A roundtable on opportunities and challenges for the business sector from implementing mechanisms to tax CO2 in the Western Balkans was organized by the Ministry of Environment and Physical Planning, the Climate Action Network of Europe (CAN) and the Center for Environmental Research and Information Eco-sense. Given the need for swift climate action and decarbonization of the business sector, the roundtable secured a platform to recognize its key role in the energy transition in the Western Balkans and the significance of its early inclusion in creating the proper policies, according to the Ministry.
“Active and timely inclusion of businesses, especially energy intensive and productive, in the fulfillment of decarbonization goals as a step forward towards achieving carbon neutrality by 2050, is not only useful for society, but it could also be cost-effective,” said Minister Naser Nuredini, inviting the business sector to share its good experiences and ways for the transition towards greener industrial approaches to be done in the most effective, fair and successful way in the region.
The business opportunities and challenges of the energy transition were considered during the discussion, as well as the possible benefits and effects of carbon taxation, as well as the need to prepare the private sector to respond to the obligations related to climate goals for 2030, the Energy Community decarbonization path, the Sofia Declaration for the Western Balkans and the EU mechanism for adaptation of carbon emissions at border crossings.
Representatives of leading companies of the energy sector and other carbon-intensive industrial sectors of the Western Balkans, representatives from Montenegro, local companies such as Usje Cement Factory, Titan Skopje, Makstil, as well as the scientists participating in analyses and making possible scenarios, as well as modeling and creating national politics and climate goals.
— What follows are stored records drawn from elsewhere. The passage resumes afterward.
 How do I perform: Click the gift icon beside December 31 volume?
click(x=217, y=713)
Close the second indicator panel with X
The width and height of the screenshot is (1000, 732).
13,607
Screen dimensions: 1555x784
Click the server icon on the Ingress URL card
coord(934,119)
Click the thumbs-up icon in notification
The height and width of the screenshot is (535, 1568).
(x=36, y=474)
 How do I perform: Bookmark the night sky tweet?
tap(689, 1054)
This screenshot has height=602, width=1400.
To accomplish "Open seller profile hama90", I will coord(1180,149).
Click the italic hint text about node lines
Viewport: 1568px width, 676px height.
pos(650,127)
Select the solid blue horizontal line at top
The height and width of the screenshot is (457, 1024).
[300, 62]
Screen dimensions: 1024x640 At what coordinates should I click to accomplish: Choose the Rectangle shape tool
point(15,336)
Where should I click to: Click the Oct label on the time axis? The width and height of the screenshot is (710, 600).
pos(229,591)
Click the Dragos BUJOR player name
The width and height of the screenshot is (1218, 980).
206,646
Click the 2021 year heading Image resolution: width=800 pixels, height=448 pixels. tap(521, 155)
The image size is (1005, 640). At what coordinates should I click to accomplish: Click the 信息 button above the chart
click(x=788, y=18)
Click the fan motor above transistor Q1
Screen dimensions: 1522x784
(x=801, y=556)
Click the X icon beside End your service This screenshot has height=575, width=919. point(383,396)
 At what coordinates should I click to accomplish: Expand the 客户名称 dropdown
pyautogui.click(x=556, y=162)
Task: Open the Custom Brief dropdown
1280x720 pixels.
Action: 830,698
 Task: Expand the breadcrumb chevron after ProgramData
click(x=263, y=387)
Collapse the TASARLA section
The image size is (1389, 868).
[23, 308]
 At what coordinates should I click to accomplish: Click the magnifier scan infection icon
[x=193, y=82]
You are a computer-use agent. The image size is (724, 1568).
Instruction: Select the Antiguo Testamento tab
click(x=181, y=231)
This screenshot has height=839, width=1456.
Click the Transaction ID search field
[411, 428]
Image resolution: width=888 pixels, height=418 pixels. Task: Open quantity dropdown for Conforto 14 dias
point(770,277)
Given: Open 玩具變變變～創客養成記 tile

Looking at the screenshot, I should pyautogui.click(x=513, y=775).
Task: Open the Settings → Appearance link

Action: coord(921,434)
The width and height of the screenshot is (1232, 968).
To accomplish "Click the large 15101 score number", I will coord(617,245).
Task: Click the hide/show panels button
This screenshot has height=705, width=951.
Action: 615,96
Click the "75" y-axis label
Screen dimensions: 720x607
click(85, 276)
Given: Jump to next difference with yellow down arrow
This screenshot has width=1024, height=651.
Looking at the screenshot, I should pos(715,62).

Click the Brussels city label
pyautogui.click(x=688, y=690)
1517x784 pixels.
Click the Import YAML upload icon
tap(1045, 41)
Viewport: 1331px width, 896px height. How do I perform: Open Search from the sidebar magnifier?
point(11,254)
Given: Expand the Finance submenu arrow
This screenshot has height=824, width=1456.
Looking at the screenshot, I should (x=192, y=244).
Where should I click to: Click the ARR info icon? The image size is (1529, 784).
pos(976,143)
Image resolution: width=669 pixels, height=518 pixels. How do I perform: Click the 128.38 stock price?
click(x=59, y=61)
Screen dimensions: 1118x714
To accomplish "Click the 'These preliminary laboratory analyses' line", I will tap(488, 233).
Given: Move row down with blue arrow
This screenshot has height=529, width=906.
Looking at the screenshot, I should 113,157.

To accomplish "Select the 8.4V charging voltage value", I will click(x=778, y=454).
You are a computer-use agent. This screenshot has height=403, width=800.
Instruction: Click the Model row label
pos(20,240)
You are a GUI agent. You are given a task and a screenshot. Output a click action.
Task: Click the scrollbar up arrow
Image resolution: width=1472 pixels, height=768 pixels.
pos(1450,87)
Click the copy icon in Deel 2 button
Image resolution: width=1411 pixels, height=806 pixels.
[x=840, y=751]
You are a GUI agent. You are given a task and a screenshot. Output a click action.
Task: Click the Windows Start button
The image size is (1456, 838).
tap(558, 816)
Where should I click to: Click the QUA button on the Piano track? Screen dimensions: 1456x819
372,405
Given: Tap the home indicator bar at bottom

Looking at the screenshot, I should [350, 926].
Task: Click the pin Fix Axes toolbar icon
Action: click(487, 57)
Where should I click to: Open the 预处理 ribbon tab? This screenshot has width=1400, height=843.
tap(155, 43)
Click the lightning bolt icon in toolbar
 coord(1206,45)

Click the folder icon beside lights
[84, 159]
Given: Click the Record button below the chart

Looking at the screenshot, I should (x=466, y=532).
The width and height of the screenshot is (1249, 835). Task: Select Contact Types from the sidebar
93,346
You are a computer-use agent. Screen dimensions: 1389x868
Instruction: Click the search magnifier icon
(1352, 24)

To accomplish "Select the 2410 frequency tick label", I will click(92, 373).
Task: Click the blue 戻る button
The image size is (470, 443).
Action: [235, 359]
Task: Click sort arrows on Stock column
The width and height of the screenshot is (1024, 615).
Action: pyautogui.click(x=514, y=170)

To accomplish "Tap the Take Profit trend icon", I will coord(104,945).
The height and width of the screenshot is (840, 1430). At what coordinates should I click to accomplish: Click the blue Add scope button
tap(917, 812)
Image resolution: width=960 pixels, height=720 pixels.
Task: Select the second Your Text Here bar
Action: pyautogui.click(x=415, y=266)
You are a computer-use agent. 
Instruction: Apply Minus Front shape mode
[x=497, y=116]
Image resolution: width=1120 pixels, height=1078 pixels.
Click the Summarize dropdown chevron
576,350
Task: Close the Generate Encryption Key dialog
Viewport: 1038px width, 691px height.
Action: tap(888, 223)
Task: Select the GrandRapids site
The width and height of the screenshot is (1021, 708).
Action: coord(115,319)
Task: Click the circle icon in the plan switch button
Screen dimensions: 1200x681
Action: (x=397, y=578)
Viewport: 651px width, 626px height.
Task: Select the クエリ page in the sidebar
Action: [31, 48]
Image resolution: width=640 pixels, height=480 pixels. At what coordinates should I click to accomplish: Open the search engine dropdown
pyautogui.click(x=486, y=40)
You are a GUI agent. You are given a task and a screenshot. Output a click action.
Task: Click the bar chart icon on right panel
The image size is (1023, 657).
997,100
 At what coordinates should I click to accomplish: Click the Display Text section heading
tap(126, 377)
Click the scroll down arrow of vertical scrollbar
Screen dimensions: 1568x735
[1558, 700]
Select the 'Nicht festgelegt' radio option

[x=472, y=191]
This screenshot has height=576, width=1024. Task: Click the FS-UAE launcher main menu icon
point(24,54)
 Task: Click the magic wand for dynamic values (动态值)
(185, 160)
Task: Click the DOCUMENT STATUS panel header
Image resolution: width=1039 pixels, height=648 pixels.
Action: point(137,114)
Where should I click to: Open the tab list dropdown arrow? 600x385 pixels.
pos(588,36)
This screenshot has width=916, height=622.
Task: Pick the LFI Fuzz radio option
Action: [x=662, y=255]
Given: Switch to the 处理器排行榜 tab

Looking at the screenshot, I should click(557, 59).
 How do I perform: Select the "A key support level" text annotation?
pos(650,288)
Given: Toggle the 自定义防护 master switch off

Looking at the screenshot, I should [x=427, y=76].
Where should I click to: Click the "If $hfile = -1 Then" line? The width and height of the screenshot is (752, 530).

“The road to achieving our climate neutrality goals has to be all-encompassing and fair. It’s imperative that each affected party takes responsibility for their actions, including carbon-intensive industries. An early transition towards fossil-free solutions is not just an opportunity to mitigate climate changes, it’s also an opportunity for the economy to minimize the influence of the transition through adaptation of its business models and supply long-term sustainability,” the organizers said.